FIG. 1 shows a crucible-die assembly for use in growing a tubular
body according to the process of my U.S. Pat. No. 3,591,348. The
assembly comprises a crucible 2 containing a die assembly or
forming member 4 which consists of a round rod 6 that has a coaxial
cavity or blind hole 8 of circular cross-section at its top end so
that its substantially flat top and surface 10 is annular. Rod 6 is
made of a material that is wetted by and will not react with or
dissolve in the melt material. Hole 8 must have a diameter large
enough so that the film 20 (described below) will not close over
its upper end. As an alternative measure, hole 8 may be made so
that it extends for the full length of rod 6, i.e., so that its
bottom end is open to the melt in the crucible. If such is the
case, its diameter must be large enough so that it cannot fill with
melt by action of capillary rise.
The round rod 6 also has a plurality of small diameter of
longitudinally extending bores 12 (only two of which are visible in
FIG. 1) that are spaced substantially uniformly about its axis,
bores 12, are sized to function as capillaries for the melt 14
contained in the crucible. Rod 6 is affixed to a plate 16 that
rests on a shoulder 18 formed at the top end of the crucible. Rod 6
is mounted in a center hole in plate 16 and projects slightly above
its top surface. The bottom end of rod 6 is spaced from the bottom
of the crucible.
The apparatus of FIG. 1 is mounted in a suitable crystal growing
furnace, e.g. of the type disclosed in my aforesaid U.S. patents,
and a charge of material to be grown is placed in the crucible and
melted. The molten liquid will flow up into the capillaries 12 by
action of capillary rise. Essentially each capillary contains a
column of melt. The cross-sectional sizes of the capillaries 12 and
the length of rod 6 are preferably set so that for a given melt
material, e.g. alumina, the capillary action is sufficient to cause
the melt to fully fill the capillaries so long as the level of the
melt supply in the crucible is high enough to trap the bottom end
of the rod, i.e., high enough for the bottom end of the rod to be
immersed in the melt supply.
The choice of materials used to form the crucible and die assembly
depends upon the composition of the melt. By way of example, if the
melt is alumina, the crucible and die assembly are preferably made
of molybdenum or tungsten.
In practicing the process described in my U.S. Pat. No. 3,591,348,
a film of melt is established on the upper end surface 10 of the
forming member, as shown at 20. The film 20 overlies and conforms
to the configuration of the end surface 10 (the orifices of
capillaries 12 are ignored in determining the configuration of
surface 10). The film may be formed by bringing a seed crystal into
contact with melt in one of the capillaries and adjusting the
temperature of the melt in the capillaries and also the pulling
speed of the crystal so that crystal growth will occur on the seed
and so that, as the seed is withdrawn, surface tension will cause
the melt in contact with the seed to move up out of the capillary
and spread out onto the upper surface 10 to form the film 20. As
this occurs the crystal growth will spread laterally so that after
the surface is fully covered by film 20, crystal growth will occur
at all points along the horizontal expanse of the film and the
growing body will have a crosssectional shape conforming to the
shape of surface 10. An alternative and preferred mode of
establishing film 20 is to bring a seed (preferably one whose
cross-sectional shape corresponds to the shape of surface 10) into
contact with the end surface 10, and hold the seed there long
enough for some of it to melt and cover the end surface 10 as well
as connect with the melt in the capillary or capillaries. Then the
seed is withdrawn at a rate and with the melt film at a temperature
such that crystal growth will occur on the seed at all points along
the interface of the seed and the film 20. With the apparatus of
FIG. 1, the growing body will be a hollow tube 22.
****************
Written tasks —
(a) Rename "melt supply" to "melt reservoir" throughout the stretch of the crucible-die passage from "The apparatus of FIG." through "the melt supply.", and give that stretch with the change made.
(b) Return, unchanged, the stretch of the listing from the line that contains "Tap the 总金额 0.00 balance amount" through the line that contains "tap(121, 388)".
The listing has no connection to the crucible-die passage.
****************
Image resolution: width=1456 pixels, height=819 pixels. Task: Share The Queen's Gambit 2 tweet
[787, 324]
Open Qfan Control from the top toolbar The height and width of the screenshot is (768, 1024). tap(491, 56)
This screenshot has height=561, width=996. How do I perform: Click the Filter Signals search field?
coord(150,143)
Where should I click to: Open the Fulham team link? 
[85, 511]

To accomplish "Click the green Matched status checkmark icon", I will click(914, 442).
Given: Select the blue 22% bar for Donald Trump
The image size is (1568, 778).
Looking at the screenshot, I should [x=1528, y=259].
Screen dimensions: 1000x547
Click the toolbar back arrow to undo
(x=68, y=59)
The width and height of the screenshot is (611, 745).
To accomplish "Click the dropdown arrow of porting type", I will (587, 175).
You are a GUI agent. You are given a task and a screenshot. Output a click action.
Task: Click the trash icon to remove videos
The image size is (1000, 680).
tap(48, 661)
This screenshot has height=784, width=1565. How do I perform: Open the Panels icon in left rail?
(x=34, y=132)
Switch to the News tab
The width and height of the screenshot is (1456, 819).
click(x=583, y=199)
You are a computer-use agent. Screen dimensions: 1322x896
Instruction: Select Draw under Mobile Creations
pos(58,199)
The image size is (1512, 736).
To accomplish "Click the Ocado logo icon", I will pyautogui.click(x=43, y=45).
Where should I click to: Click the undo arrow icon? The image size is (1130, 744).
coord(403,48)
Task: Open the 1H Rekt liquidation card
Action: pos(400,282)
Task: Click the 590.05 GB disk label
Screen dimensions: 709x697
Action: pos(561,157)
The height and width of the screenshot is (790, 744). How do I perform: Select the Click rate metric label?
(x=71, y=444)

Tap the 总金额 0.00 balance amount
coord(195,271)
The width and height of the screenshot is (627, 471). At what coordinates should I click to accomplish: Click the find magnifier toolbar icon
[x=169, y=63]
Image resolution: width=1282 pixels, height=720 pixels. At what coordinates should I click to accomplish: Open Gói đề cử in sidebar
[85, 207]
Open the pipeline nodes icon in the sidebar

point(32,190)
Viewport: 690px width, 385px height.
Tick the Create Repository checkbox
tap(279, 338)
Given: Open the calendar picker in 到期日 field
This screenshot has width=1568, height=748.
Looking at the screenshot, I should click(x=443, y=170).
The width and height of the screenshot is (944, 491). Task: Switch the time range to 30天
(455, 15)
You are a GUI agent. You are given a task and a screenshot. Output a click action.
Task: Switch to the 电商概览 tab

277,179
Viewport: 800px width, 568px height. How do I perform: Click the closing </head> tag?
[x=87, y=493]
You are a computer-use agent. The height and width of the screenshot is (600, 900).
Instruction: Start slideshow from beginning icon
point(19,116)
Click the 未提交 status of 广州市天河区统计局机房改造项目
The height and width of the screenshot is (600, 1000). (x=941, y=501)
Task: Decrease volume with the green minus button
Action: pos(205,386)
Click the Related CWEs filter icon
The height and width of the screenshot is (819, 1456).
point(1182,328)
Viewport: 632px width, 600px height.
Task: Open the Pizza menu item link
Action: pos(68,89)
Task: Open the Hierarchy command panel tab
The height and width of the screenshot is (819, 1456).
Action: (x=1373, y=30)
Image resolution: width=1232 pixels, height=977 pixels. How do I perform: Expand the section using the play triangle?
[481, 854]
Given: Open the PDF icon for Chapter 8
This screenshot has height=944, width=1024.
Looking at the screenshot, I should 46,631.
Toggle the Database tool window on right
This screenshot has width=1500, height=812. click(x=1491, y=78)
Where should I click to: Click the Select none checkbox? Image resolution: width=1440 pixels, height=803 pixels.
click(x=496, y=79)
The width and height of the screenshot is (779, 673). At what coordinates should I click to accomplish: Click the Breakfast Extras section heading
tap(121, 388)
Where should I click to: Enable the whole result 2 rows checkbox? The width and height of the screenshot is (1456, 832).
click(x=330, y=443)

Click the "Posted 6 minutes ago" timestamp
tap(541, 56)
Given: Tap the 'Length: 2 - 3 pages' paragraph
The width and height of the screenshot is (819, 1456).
****************
Answers for this exercise —
(a)
The apparatus of FIG. 1 is mounted in a suitable crystal growing
furnace, e.g. of the type disclosed in my aforesaid U.S. patents,
and a charge of material to be grown is placed in the crucible and
melted. The molten liquid will flow up into the capillaries 12 by
action of capillary rise. Essentially each capillary contains a
column of melt. The cross-sectional sizes of the capillaries 12 and
the length of rod 6 are preferably set so that for a given melt
material, e.g. alumina, the capillary action is sufficient to cause
the melt to fully fill the capillaries so long as the level of the
melt reservoir in the crucible is high enough to trap the bottom end
of the rod, i.e., high enough for the bottom end of the rod to be
immersed in the melt reservoir.

(b)
Tap the 总金额 0.00 balance amount
coord(195,271)
The width and height of the screenshot is (627, 471). At what coordinates should I click to accomplish: Click the find magnifier toolbar icon
[x=169, y=63]
Image resolution: width=1282 pixels, height=720 pixels. At what coordinates should I click to accomplish: Open Gói đề cử in sidebar
[85, 207]
Open the pipeline nodes icon in the sidebar

point(32,190)
Viewport: 690px width, 385px height.
Tick the Create Repository checkbox
tap(279, 338)
Given: Open the calendar picker in 到期日 field
This screenshot has width=1568, height=748.
Looking at the screenshot, I should click(x=443, y=170).
The width and height of the screenshot is (944, 491). Task: Switch the time range to 30天
(455, 15)
You are a GUI agent. You are given a task and a screenshot. Output a click action.
Task: Switch to the 电商概览 tab

277,179
Viewport: 800px width, 568px height. How do I perform: Click the closing </head> tag?
[x=87, y=493]
You are a computer-use agent. The height and width of the screenshot is (600, 900).
Instruction: Start slideshow from beginning icon
point(19,116)
Click the 未提交 status of 广州市天河区统计局机房改造项目
The height and width of the screenshot is (600, 1000). (x=941, y=501)
Task: Decrease volume with the green minus button
Action: pos(205,386)
Click the Related CWEs filter icon
The height and width of the screenshot is (819, 1456).
point(1182,328)
Viewport: 632px width, 600px height.
Task: Open the Pizza menu item link
Action: pos(68,89)
Task: Open the Hierarchy command panel tab
The height and width of the screenshot is (819, 1456).
Action: (x=1373, y=30)
Image resolution: width=1232 pixels, height=977 pixels. How do I perform: Expand the section using the play triangle?
[481, 854]
Given: Open the PDF icon for Chapter 8
This screenshot has height=944, width=1024.
Looking at the screenshot, I should 46,631.
Toggle the Database tool window on right
This screenshot has width=1500, height=812. click(x=1491, y=78)
Where should I click to: Click the Select none checkbox? Image resolution: width=1440 pixels, height=803 pixels.
click(x=496, y=79)
The width and height of the screenshot is (779, 673). At what coordinates should I click to accomplish: Click the Breakfast Extras section heading
tap(121, 388)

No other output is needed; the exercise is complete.